How Much Protein Should be Consumed?

      In the chapter on foodstuff requirements, the daily allowance of protein was given as 70 grams for the average man. There are some writers who have advocated a low protein diet and others who favor the other extreme. The chief objection to a low protein diet is that it is necessary to make a very careful selection of foods to insure an adequate supply of the essential amino acids. Most people are unable or unwilling to do this, and a widespread adoption of such diets would inevitably lead to protein deficiency in some members of the population. The most obvious objection to an extremely high protein diet is its expense. Furthermore, it is a waste of the world's resources to eat more of any foodstuff than is required for good health. We also know that excessively high protein diets can cause excessive loss of calcium in the urine.

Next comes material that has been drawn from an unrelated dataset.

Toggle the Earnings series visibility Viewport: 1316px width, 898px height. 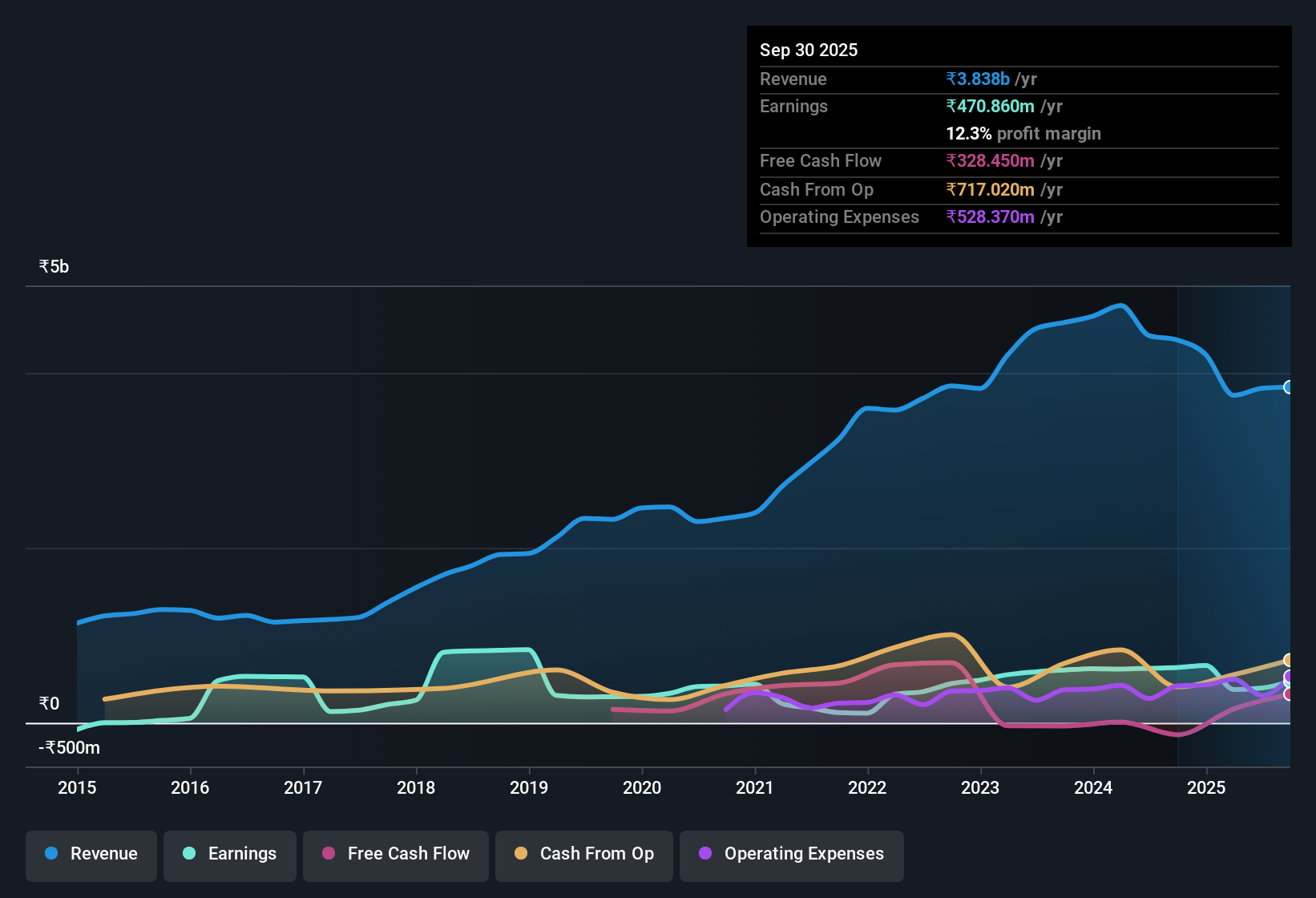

      It is possible, however, that present notions about the pro­tein requirement may have to be modified. An interesting study of two African native tribes indicates that a large intake of ani­mal protein is highly beneficial to health. The two tribes that were the subjects of this study live in adjacent areas in central Africa; but one is strictly vegetarian and the other subsists largely on a diet very rich in proteins of animal origin—meat, milk and fresh blood. The meat eaters were four to six inches taller, and had fewer diseases, much greater endurance and muscular strength and much less dental decay than their vege­tarian neighbors. These differences were evidently not due to heredity because there was intermarriage, and the tribe mem­bers acquired by marriage adopted the new mode of life. Many unknown and uncontrolled condi­tions exist in a situation such as this, and it is well to be cautious in drawing conclusions; but the differences are truly amazing and are worthy of more study.